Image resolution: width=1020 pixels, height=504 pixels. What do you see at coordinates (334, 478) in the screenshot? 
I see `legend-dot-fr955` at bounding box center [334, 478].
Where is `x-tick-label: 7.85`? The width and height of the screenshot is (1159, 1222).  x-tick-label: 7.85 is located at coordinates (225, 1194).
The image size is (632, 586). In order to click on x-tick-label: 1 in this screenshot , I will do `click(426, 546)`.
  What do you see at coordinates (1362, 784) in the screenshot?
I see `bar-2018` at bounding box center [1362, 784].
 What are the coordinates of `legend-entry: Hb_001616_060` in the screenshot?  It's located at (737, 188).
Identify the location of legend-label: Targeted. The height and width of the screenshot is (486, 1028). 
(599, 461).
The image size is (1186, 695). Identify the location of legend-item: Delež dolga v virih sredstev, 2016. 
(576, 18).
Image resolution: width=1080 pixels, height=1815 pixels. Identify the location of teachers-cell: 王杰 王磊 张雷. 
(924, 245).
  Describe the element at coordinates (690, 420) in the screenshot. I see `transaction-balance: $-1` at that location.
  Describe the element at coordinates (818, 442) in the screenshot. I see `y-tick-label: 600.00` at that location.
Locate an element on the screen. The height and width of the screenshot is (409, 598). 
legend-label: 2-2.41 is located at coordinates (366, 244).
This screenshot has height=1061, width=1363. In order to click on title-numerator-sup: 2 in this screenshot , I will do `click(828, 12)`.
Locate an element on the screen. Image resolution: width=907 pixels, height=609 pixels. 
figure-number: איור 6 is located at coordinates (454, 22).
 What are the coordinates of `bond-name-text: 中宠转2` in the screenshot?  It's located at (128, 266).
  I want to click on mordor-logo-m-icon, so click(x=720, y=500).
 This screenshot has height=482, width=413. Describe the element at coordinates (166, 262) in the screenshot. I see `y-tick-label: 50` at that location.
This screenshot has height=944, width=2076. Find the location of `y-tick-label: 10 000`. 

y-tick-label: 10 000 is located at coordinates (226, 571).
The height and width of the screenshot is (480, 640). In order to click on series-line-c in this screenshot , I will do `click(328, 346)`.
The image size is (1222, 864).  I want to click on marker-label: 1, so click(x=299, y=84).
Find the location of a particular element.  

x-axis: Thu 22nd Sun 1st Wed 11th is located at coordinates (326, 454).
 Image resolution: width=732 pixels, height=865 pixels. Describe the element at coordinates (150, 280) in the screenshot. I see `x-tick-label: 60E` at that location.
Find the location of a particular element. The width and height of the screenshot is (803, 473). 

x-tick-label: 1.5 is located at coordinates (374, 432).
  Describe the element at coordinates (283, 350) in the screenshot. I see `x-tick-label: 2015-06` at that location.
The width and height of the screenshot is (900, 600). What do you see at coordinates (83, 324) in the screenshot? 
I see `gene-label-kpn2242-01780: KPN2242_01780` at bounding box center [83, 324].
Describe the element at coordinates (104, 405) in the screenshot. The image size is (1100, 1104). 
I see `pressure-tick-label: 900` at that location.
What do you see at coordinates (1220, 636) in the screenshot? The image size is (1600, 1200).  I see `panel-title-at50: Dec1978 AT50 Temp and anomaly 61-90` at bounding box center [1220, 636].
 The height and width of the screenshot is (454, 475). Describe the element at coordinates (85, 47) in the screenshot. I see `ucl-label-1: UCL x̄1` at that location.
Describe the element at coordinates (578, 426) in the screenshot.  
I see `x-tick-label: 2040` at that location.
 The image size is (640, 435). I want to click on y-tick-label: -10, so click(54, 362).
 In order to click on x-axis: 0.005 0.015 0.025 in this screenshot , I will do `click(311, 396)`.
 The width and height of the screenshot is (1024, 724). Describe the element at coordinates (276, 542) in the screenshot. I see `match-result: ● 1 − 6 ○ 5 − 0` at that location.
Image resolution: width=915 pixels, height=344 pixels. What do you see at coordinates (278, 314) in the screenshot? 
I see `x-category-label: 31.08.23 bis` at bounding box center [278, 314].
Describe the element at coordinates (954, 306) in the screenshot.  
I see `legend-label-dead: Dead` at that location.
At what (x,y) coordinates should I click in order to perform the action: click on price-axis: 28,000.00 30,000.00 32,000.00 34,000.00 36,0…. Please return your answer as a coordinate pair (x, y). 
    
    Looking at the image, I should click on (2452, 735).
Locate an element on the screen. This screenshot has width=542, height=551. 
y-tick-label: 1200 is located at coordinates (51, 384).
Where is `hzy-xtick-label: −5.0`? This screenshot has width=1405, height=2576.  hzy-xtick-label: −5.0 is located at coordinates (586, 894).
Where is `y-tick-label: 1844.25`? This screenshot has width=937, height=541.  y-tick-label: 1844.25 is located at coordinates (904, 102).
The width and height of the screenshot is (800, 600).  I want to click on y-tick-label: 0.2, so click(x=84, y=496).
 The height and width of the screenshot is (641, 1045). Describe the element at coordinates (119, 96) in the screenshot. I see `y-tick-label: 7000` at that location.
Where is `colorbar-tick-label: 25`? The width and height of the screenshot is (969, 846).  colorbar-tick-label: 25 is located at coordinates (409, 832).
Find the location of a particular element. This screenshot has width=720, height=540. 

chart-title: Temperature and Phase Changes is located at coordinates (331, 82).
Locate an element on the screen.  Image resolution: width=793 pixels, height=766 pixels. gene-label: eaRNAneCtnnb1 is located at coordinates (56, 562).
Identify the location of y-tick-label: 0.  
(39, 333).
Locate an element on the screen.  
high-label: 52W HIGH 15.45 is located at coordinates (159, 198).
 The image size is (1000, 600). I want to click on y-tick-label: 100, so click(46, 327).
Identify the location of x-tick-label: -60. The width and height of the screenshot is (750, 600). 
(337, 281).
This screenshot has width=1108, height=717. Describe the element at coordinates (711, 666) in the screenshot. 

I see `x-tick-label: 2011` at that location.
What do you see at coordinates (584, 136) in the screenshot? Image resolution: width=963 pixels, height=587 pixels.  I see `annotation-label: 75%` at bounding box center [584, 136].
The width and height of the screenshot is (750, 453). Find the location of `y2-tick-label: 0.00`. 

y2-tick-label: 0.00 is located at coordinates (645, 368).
+ + +
PROMPT |
Rewrite the part of the records that opens with the line containing "The image size is (632, 586)." and closes with the line containing "center [1362, 784]." as a Markdown table. Use two columns, Row for the row number and Text for the line, and leave out blank lines.

SOLUTION TO THIS PROBLEM |
| Row | Text |
|---|---|
| 1 | The image size is (632, 586). In order to click on x-tick-label: 1 in this screenshot , I will do `click(426, 546)`. |
| 2 |   What do you see at coordinates (1362, 784) in the screenshot? |
| 3 | I see `bar-2018` at bounding box center [1362, 784]. |